Setiap bangun pagi ada satu ritual baru yang saya lakukan: mencari sumber bau ekstreme (parfum atau makanan). Kalau saya masih bisa mencium bau, kemungkinan besar saya belum terjangkit Covid-19. Referensi: https://hms.harvard.edu/news/how-covid-19-causes-loss-smell
Penderita Covid-19 27x lebih berpeluang mengalami Anosmia ketimbang populasi normal. Sementara demam hanya 2,2x lebih besar dibanding populasi normal. Maka gangguan penciuman (Anosmia) bisa menjadi detektor dini Covid-19. Referensi: https://jamanetwork.com/journals/jamaotolaryngology/article-abstract/2767781
Bagaimana caranya? Bukankah sel penciuman manusia tidak ada enzim ACE2-nya? Kok bisa terpengaruh oleh virus SARS-Cov2? Kemungkinan besar yang terpengaruh bukan sel penciuman, tapi sel tubuh penunjang kerja sel penciuman yang memiliki enzim ACE2.

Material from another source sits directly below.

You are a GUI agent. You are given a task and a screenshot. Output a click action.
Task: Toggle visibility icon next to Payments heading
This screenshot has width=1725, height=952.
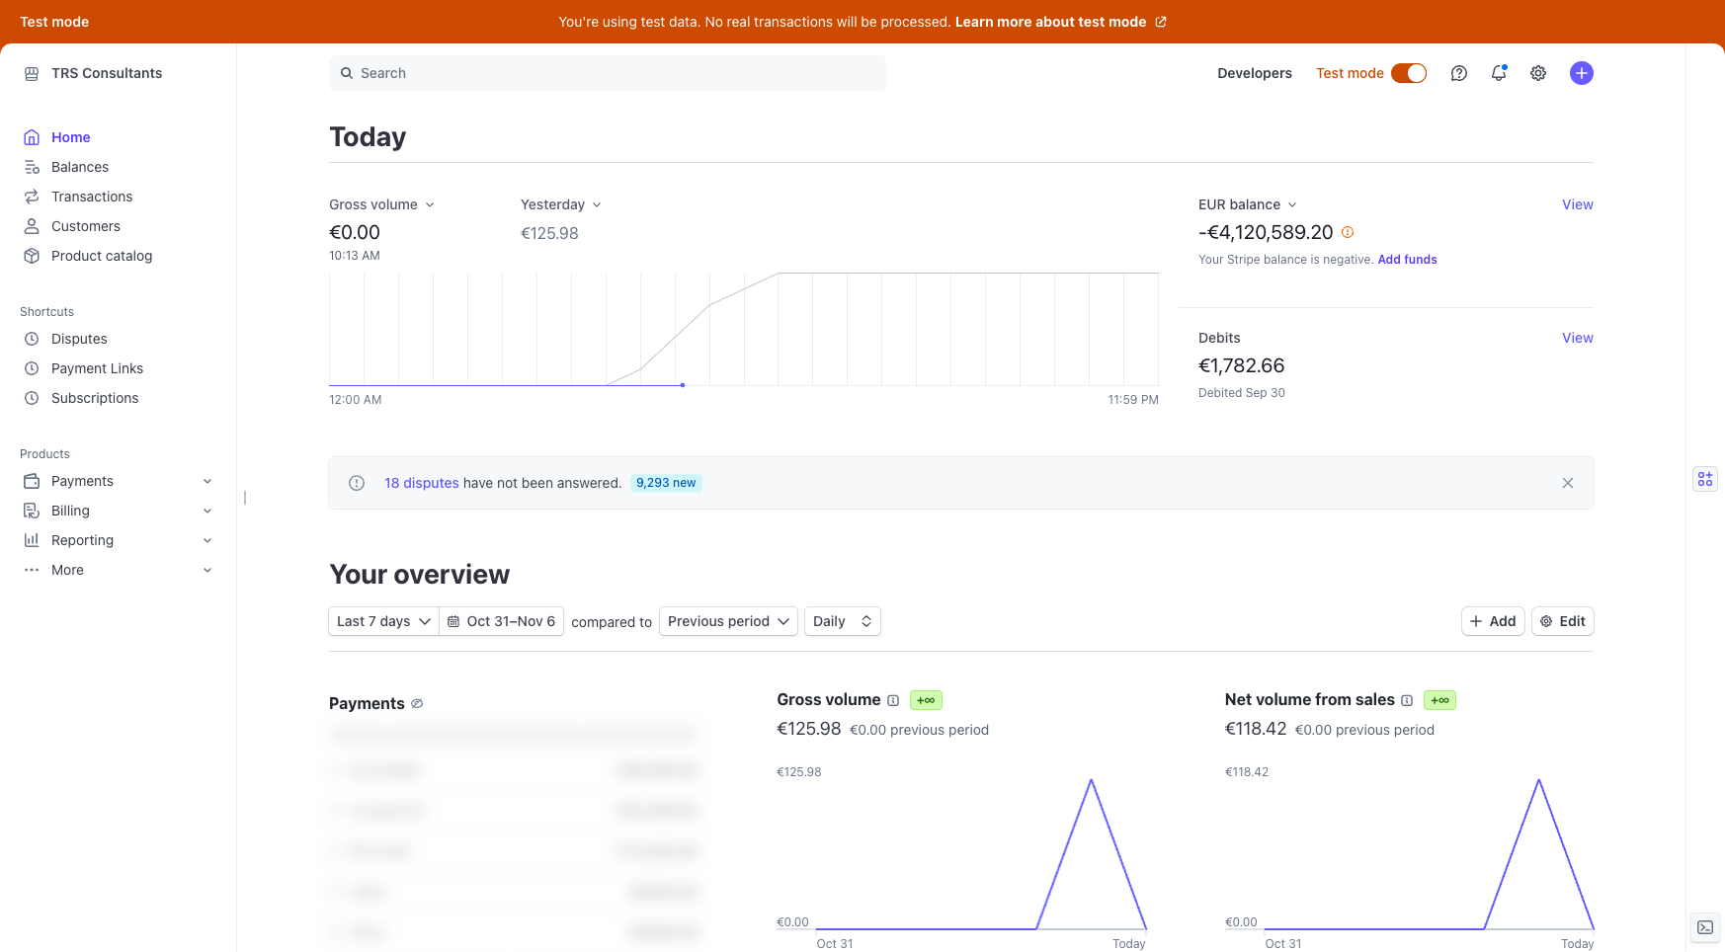(x=417, y=704)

Itu juga berarti Anosmia pada kasus Covid-19 tidak berlangsung permanen. Bila indera penciuman sudah kembali, maka berarti sudah terjadi regenerasi sel-sel yang dirusak virus SARS-Cov2. Dan ini juga berarti antibodi tubuh juga sudah terbentuk.
Apakah mungkin terjadi seseorang terkena Covid-19 tapi indera penciumannya baik-baik saja? Mungkin saja terjadi. Maka kita tetap perlu waspada. Tapi kalau indera penciuman mulai terganggu, segera lakukan tes - siapa tahu kita terjangkit virus SARS-Cov2.